Centro, destra e nuove elezioni

Il centro è una realtà tuttora viva, anche a destra. E come tutte le realtà, reclama attenzione e pretende spazio. Le vicende politiche di queste ore, al “netto“ di opportunismi personali, lo dimostrano: da più parti, infatti, si sta cercando di disegnare una prospettiva politica in grado di accogliere le istanze di chi ripudia gli estremismi. Il riferimento, in particolare, è a quelli che, nel raggruppamento di destra, non intendono schiacciarsi sul programma della Lega e di Fratelli d’Italia, privilegiando, piuttosto, un riformismo liberale più marcato, un serio e coerente riformismo europeista e un umanesimo liberale che, nel pieno rispetto delle regole e della sicurezza, sappia opporsi al negazionismo umanitario esasperato.

L'interpretazione di queste istanze è affidata principalmente a Forza Italia e agli uomini e alle donne che, da dentro, saldamente ancorati allo schieramento originario, portano avanti sfide di rinnovamento. Perché il centro, anche a destra, è ancora vivo e ad esso occorre dare spazio adeguato? La risposta è tutto sommato semplice: perché destra e sinistra sono categorie che, pur ormai private dello smalto ideologico del novecento, incarnano modi diversi di intendere i valori fondanti le democrazie moderne: libertà, uguaglianza e solidarietà. Certo, destra e sinistra non hanno più la forza evocativa di un tempo perché la liquidità contemporanea attraversa ormai tutte le categorie del pensiero, dei sentimenti, delle idee, comprese quelle originarie della politica.

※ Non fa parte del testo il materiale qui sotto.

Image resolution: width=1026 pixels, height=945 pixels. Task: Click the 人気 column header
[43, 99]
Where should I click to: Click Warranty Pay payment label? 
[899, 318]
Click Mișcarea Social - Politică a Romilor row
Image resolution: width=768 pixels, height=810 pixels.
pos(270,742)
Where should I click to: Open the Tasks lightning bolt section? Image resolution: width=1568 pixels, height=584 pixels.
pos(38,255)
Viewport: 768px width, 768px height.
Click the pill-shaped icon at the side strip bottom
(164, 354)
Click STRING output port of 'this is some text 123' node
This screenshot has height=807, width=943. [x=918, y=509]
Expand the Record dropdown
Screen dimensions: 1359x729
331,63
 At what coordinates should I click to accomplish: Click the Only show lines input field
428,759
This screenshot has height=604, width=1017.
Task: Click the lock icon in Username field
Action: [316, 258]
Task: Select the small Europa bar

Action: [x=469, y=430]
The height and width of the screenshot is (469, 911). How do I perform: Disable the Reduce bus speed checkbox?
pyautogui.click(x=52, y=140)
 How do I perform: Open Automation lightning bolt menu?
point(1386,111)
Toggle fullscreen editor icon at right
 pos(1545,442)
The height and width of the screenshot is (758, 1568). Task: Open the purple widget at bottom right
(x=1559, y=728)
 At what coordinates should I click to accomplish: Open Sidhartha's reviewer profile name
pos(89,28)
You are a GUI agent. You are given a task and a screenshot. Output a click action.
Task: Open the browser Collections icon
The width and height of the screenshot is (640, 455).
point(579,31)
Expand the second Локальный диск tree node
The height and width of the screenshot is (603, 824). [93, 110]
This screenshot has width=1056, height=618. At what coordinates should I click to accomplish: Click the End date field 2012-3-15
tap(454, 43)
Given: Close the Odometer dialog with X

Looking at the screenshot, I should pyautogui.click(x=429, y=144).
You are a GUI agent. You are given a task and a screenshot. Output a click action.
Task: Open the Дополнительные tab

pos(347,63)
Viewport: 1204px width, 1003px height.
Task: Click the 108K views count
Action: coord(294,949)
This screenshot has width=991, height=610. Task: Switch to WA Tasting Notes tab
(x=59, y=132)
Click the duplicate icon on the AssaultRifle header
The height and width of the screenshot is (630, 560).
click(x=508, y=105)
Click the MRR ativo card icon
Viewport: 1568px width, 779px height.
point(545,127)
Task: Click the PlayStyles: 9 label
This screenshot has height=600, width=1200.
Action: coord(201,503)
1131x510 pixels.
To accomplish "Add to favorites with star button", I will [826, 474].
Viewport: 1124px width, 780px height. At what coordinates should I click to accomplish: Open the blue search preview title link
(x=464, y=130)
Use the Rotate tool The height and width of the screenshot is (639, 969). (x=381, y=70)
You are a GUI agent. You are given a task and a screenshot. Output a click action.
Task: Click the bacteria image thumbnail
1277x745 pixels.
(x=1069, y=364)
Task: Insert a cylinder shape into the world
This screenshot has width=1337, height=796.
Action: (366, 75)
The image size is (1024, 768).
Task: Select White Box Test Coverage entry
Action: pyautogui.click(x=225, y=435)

Eppure, destra e sinistra sono ancora contenitori ai quali una parte degli elettori si rivolgono per cercare risposte conformi alle loro aspettative, legate all'idea che hanno precedentemente maturato di quei valori. Ecco perché il centro continua a resistere anche in seno alla destra: il centro incarna le sfumature di grigio che vieppiù si allontanano dalle tonalità estreme. E le sfumature non sono solo cinquanta, come indica il titolo di un famoso best seller di E.L. James, ma molte, molte di più. Tante quante sono gli elettori pronti a sostenere o a tornare a sostenere il “centro della destra” al prossimo giro elettorale, dal mondo cattolico a quello imprenditoriale, ossia milioni di uomini e donne. Dare forza al centro, cercando di distinguersi dalla politica più estrema, dettare condizioni programmatiche nuove o almeno diverse da quelle fin qui sperimentate e dare adeguato riconoscimento a quest'anima del liberalismo, sono allora condizioni fondamentali per mantenere salda l'alleanza di centro-destra e arrivare, senza tentennamenti, a nuove elezioni.